# Nightmare on Elm Street... remake



## MA-Caver (Sep 30, 2009)

Whell, :shrug: what the hell right? Remade Friday the 13th, Halloween, Texas Chainsaw Massacre, and a host of others... why should this Wes Craven masterpiece be spared? They can't come up with anything new anyway apparently. 
[yt]LxE-EGaT-0A&[/yt]

*NOBODY* is going to be able to compare or compete with Robert Englund's Freddie... I was not a big fan of the series (especially after sequel after sequel was cranked out) but I did appreciate the sardonic dark humor of the films and for Englund's portrayal of a malevolent spirit seeking revenge against those who killed him and their children. Admittedly it got hokey after a while but the first few were pretty good considering. 

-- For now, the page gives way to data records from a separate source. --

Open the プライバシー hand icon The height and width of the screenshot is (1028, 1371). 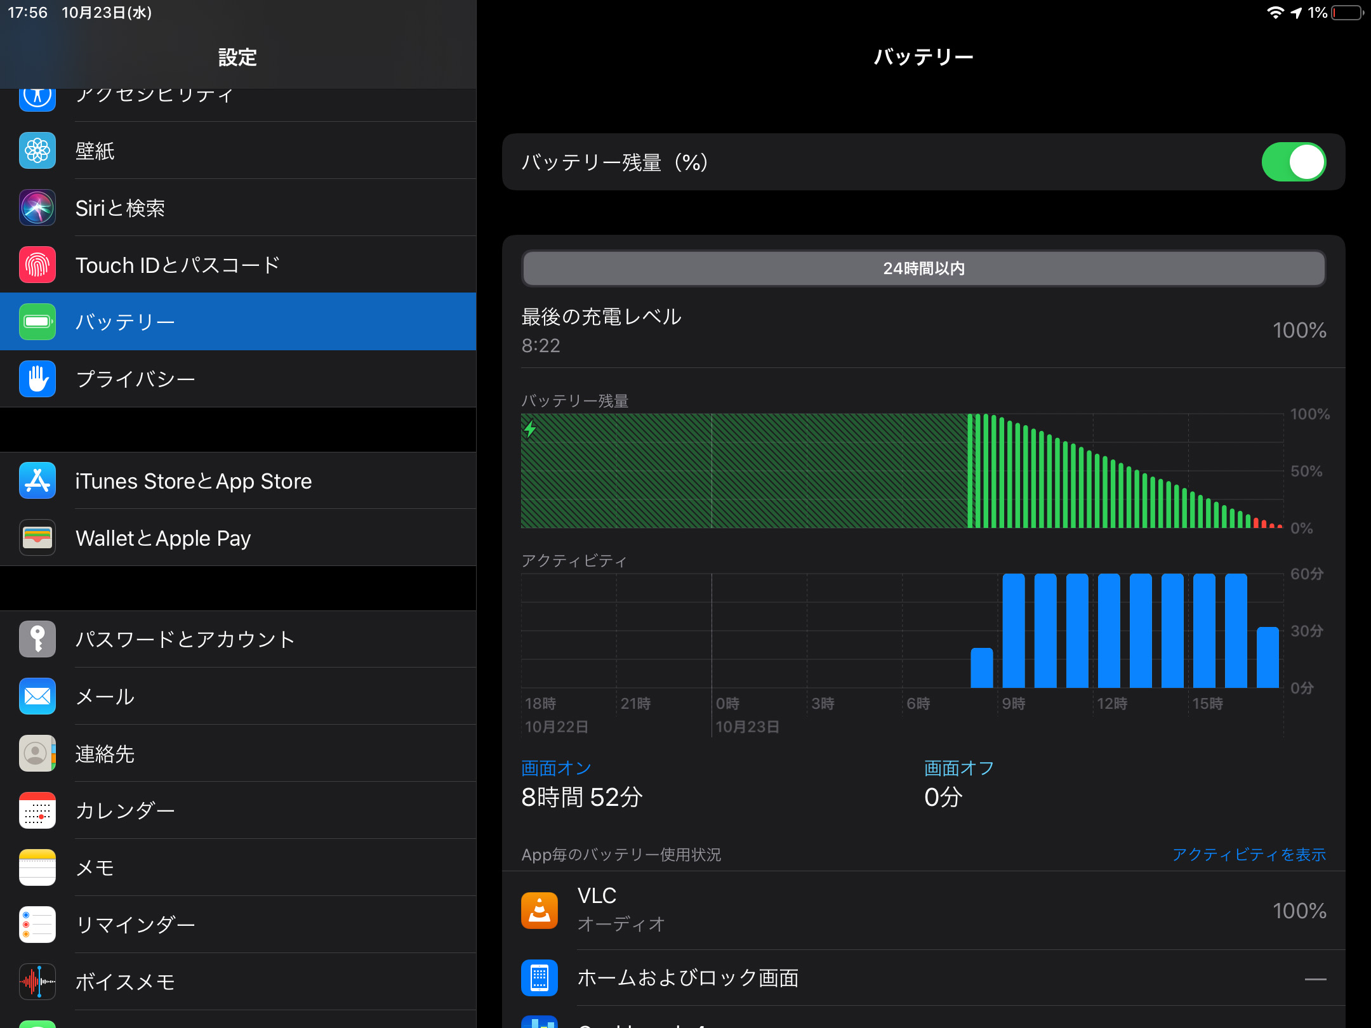pos(37,378)
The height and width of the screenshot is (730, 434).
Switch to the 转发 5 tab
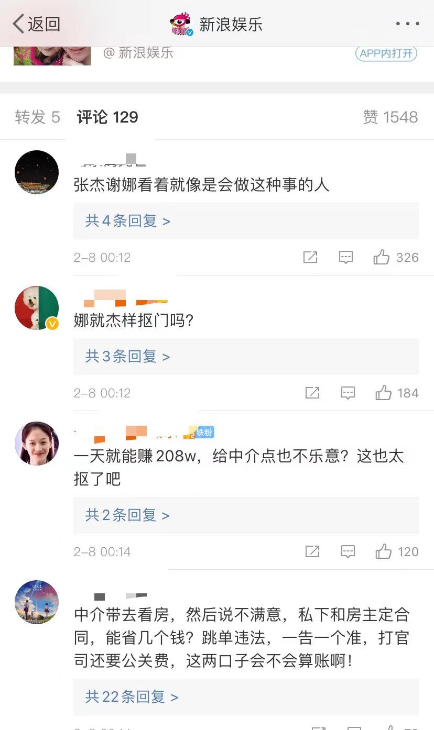pos(37,117)
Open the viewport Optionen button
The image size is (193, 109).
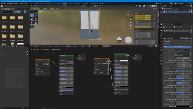click(x=155, y=8)
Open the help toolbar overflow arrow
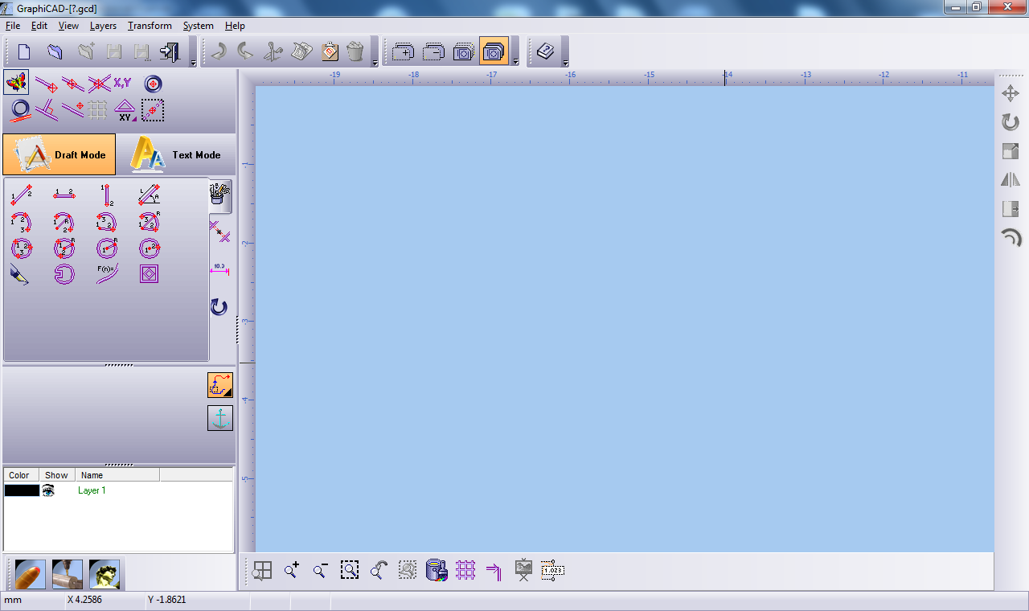 pos(565,62)
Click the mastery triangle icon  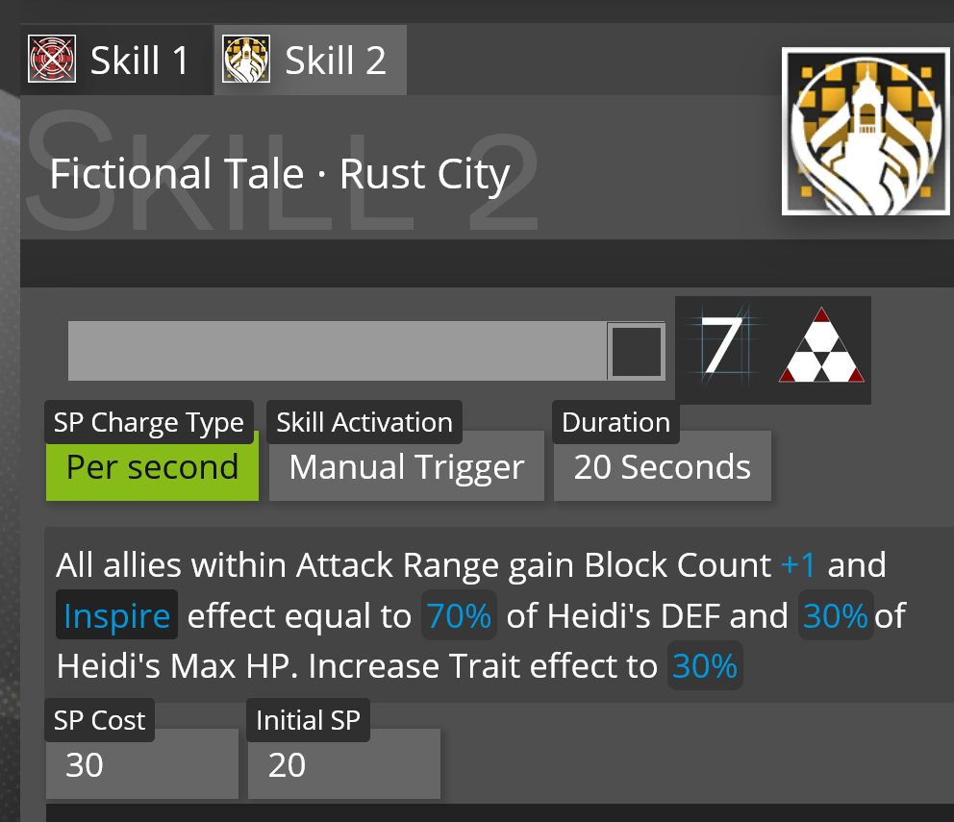pos(821,348)
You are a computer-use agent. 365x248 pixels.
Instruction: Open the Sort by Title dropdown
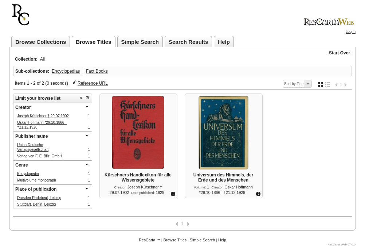coord(297,84)

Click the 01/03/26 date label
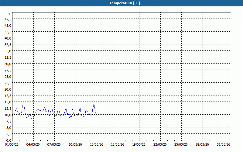pos(12,144)
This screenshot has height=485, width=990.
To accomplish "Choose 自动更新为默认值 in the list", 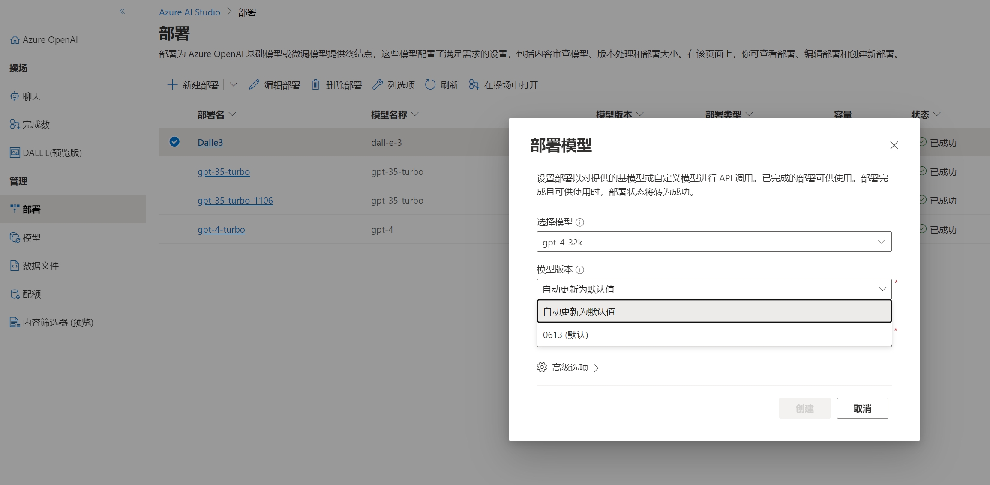I will coord(579,312).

Disappointed that Michael Bay who has had numerous great action films now is resorting to remaking classic horror? 

Sigh... 
That's showbiz


----------



## Andy Moynihan (Sep 30, 2009)

Hollywood Must Die.


----------



## shesulsa (Sep 30, 2009)

So ... they scraped the bottom of the barrel, dug down below surface and have come out on the other end.  When are they gonna find a new barrel?


----------



## Big Don (Sep 30, 2009)

As long as they don't screw around with Mel Brooks' movies.
Seriously, there isn't one original idea in all of Hollywood?


----------



## MJS (Sep 30, 2009)

I've been a big horror movie fan for a long time.  Friday the 13th, Halloween, Nightmare on Elm St....seen pretty much all of them.  Personally, I liked the new Friday the 13th and Rob Zombie version of Halloween.  Not sure how far these will go.  In other words, Rob already did 2 Halloween movies.  Is he going to continue?  

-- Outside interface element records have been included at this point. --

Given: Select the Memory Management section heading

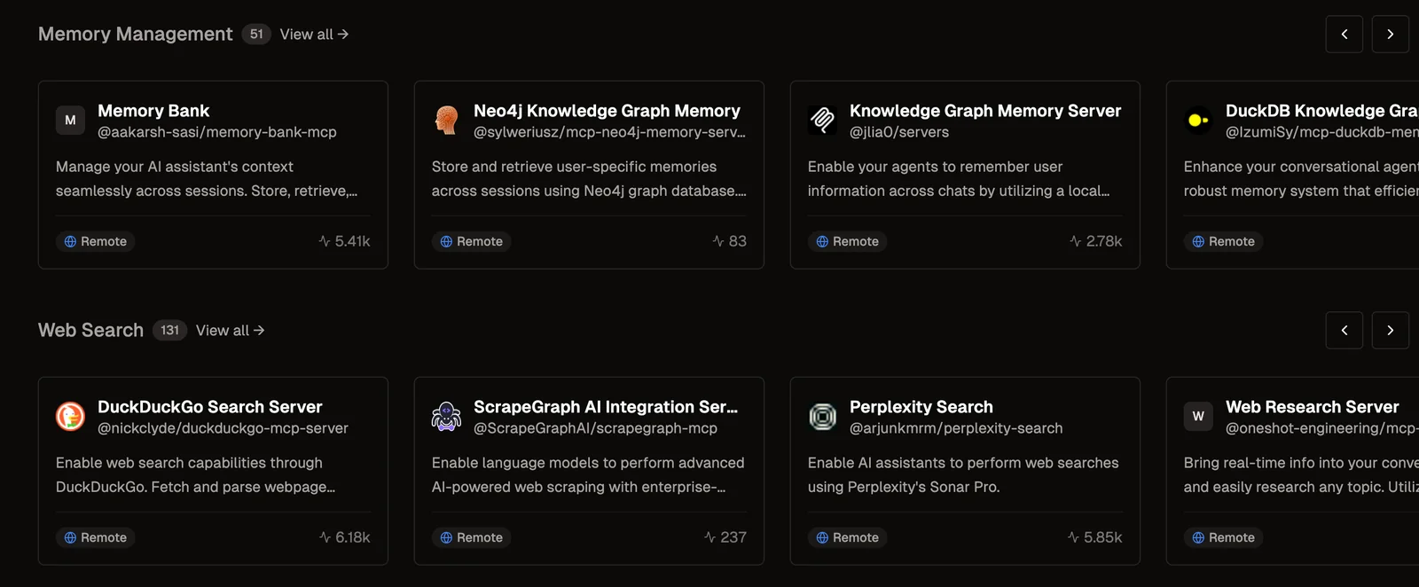Looking at the screenshot, I should [x=135, y=34].
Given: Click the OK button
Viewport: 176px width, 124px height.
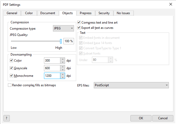Looking at the screenshot, I should coord(141,118).
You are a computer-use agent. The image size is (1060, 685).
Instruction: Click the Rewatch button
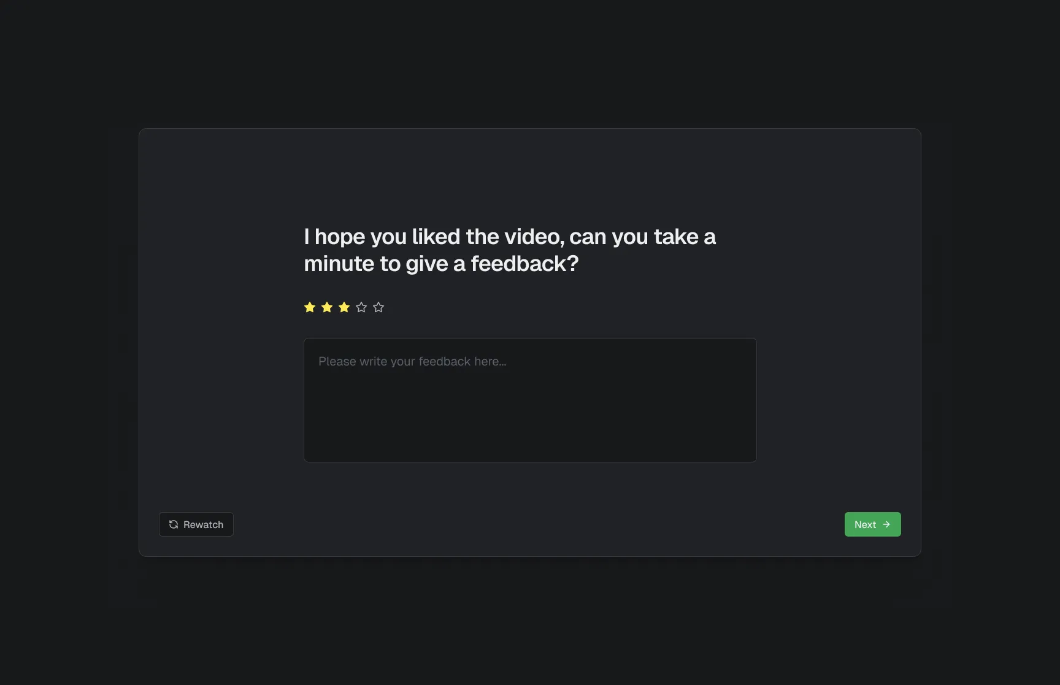(x=196, y=524)
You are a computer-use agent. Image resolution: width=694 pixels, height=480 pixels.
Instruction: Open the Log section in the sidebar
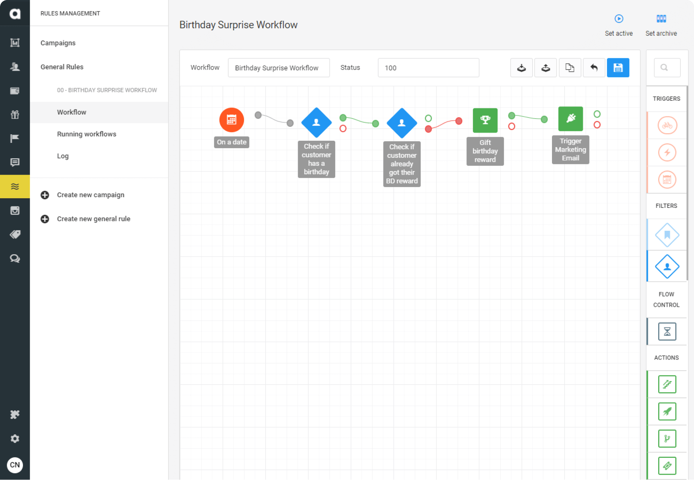pos(63,156)
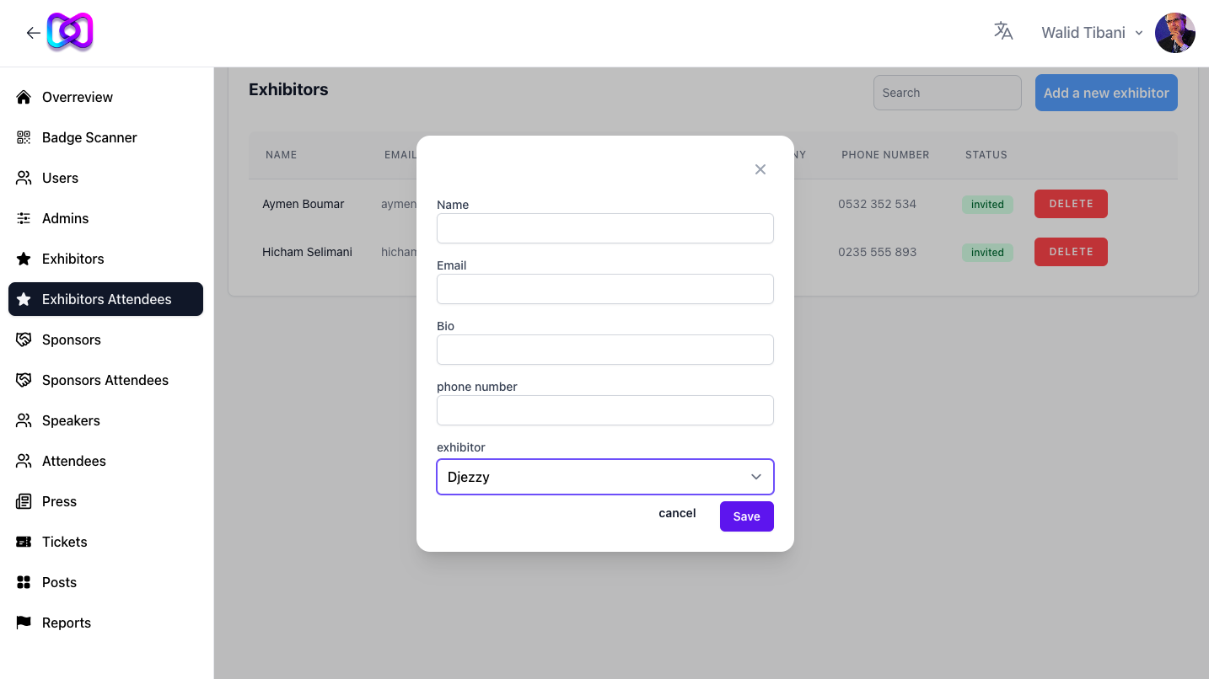This screenshot has height=679, width=1209.
Task: Open the Speakers menu item
Action: [x=71, y=420]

I've noticed that alot of the remakes seem to show more of what happened in the beginning...stuff that you didn't really see in the originals.  This clip looked pretty good, so what the hell...I'll probably watch this one too.


----------



## MA-Caver (Oct 1, 2009)

MJS said:


> I've been a big horror movie fan for a long time.  Friday the 13th, Halloween, Nightmare on Elm St....seen pretty much all of them.  Personally, I liked the new Friday the 13th and Rob Zombie version of Halloween.  Not sure how far these will go.  In other words, Rob already did 2 Halloween movies.  Is he going to continue?
> 
> I've noticed that alot of the remakes seem to show more of what happened in the beginning...stuff that you didn't really see in the originals.  This clip looked pretty good, so what the hell...I'll probably watch this one too.

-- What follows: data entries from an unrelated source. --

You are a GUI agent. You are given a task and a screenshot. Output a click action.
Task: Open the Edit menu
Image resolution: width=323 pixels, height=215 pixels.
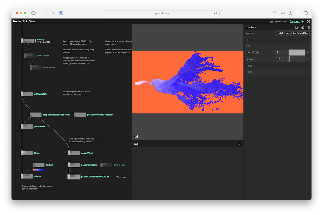25,21
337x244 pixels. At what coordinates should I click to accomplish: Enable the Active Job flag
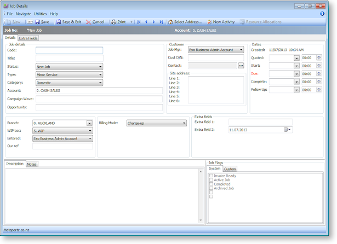click(x=212, y=180)
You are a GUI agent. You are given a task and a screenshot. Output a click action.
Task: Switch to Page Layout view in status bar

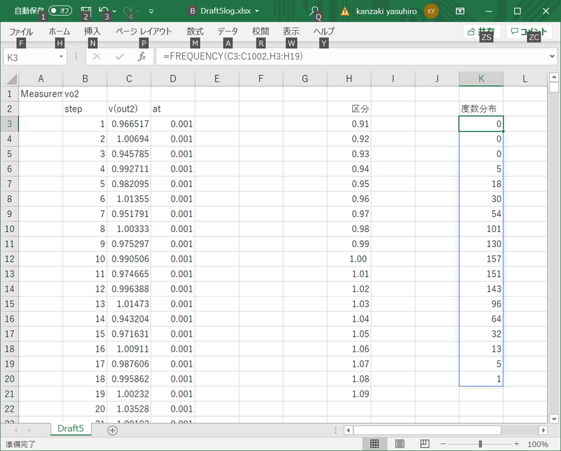(x=399, y=444)
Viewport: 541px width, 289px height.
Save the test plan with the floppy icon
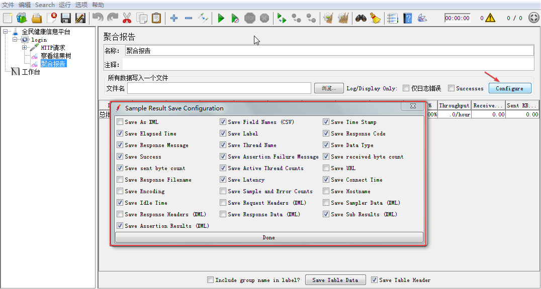(x=66, y=18)
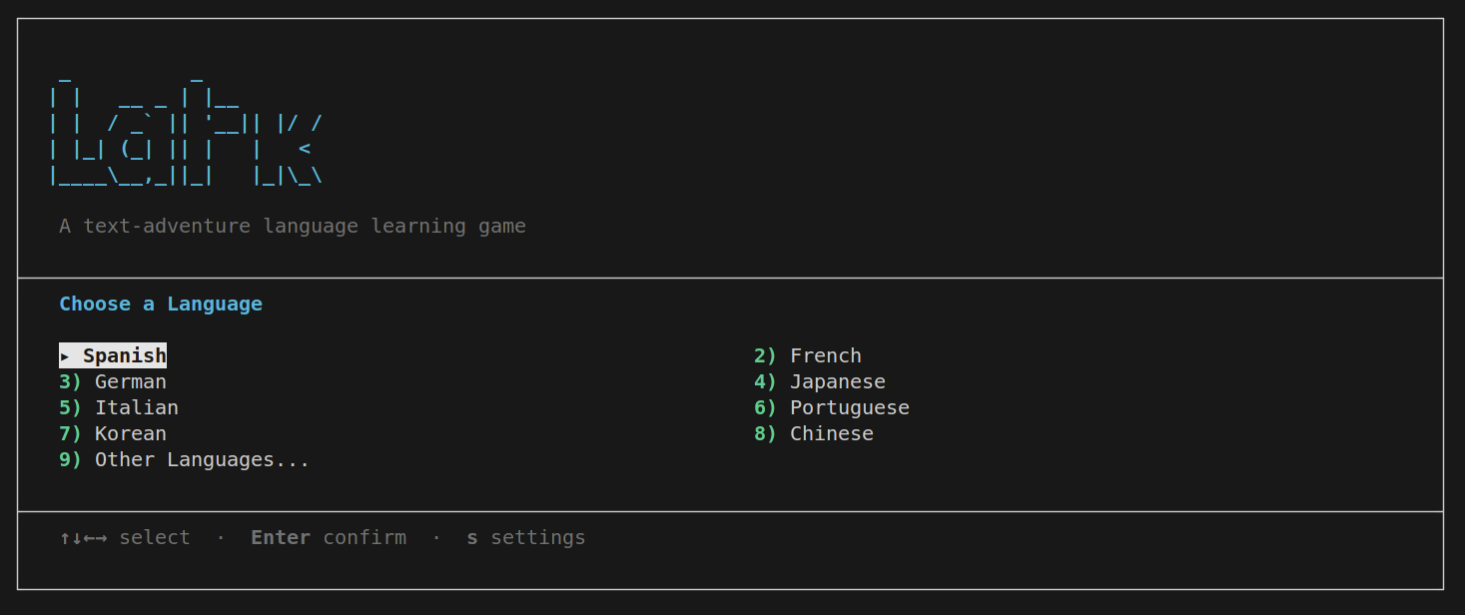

Well yeah not much _was_ shown in the beginning of what happened... but in movies like THOSE... :idunno: ya didn't need 'em... horror/slasher movies aren't _meant_ to be cerebral... just scary/fun. Yeah they're good when they got a pretty coherent plot/outline... but quite a few have gotten away with not having any. 

mebbe it's just me though.


----------



## Jenna (Oct 1, 2009)

I think it is arrogance on the part of Hollywood studio executives in assuming today's techniques and technology will result in something "better" than the original.  If someone tried to Photoshop the Mona Lisa to make her smile a little smilier then an audience and critics alike would see that for what it was, assinine and gratuitous plagiarism.  Yet here we go again with Nightmare on Elm Street, pffft.. I think the first movie was bleak, grim and shockingly scary just as good horror should be [the scene with the blood trail around the classroom, that was from the first movie right??]  I do not know what happened then though it got a little too camped up for me?  Still Hollywood arrogance must equate to good ad revenue and I guess that is all that matters to these guys.. Pity. Jenna x


----------



## elder999 (Oct 1, 2009)

Big Don said:


> Seriously, there isn't one original idea in all of Hollywood?


 
Rarely. The 'remake" is a tradition that goes back to the very beginning of "Hollywood," when the fledgling movie industry moved there from New York. Examples:

_The Phantom of the Opera_: The 1925 silent version, starring Lon Chaney, the original "man of a thousand faces," is called the "greatest horror film of modern cinema" by some. The 1943 version, with Claude Rains in the title role, was inferior, had audio, and was quite popular-enough that a sequel was contemplated. 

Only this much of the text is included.